Work item
Which lines run from the line with "The image size" to the end of the entries? Write out exactly those, leaving out the pictures.

Supplied material
··········
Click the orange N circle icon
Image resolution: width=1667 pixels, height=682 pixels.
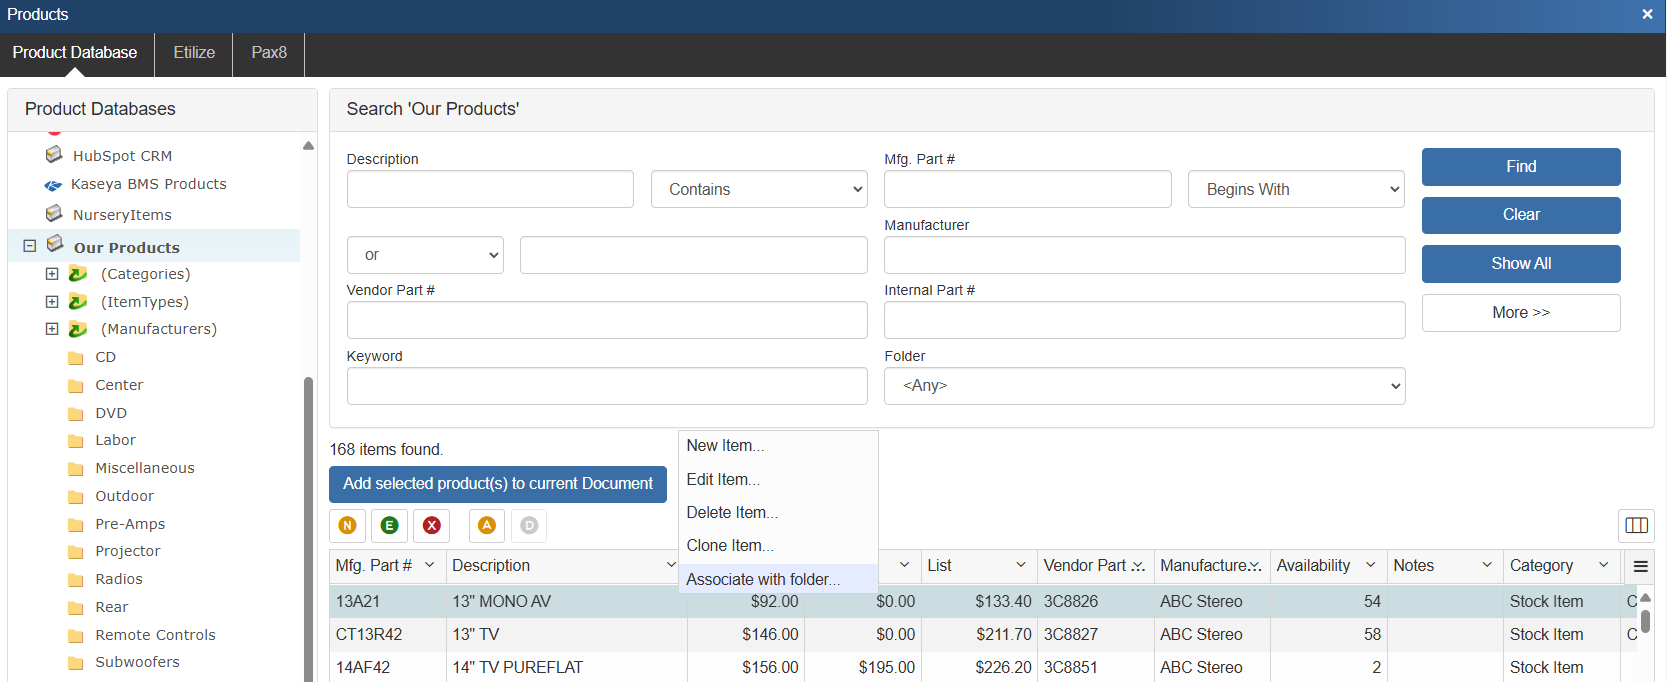347,525
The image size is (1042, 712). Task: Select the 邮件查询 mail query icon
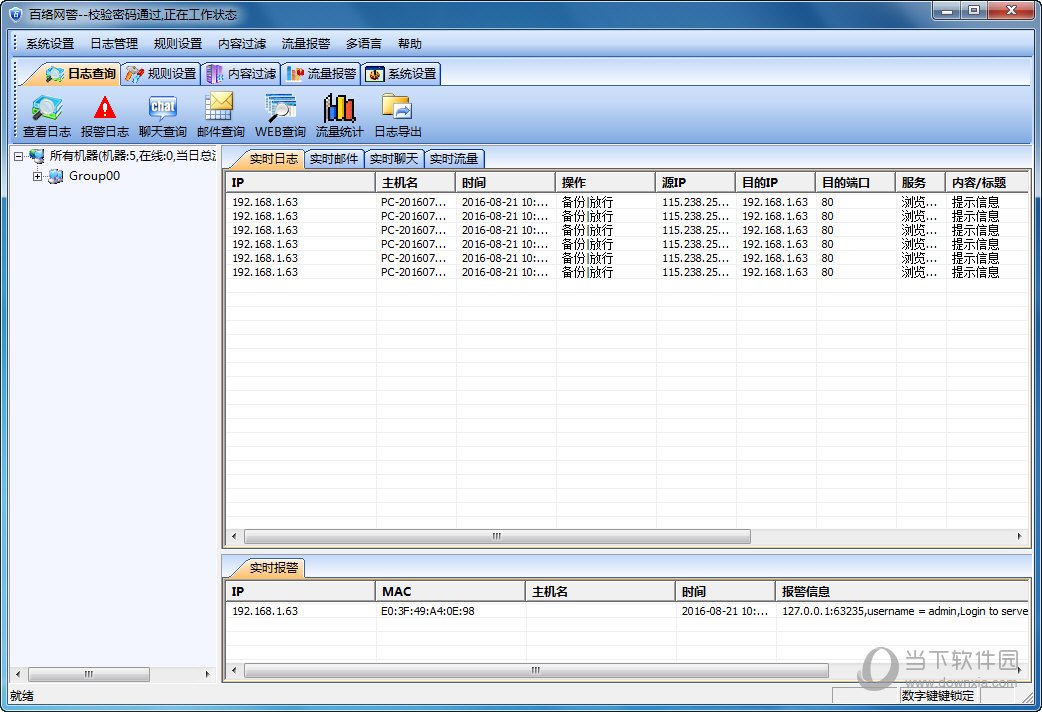point(220,115)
··········
Expected output
The image size is (1042, 712). Task: Select the 邮件查询 mail query icon
point(220,115)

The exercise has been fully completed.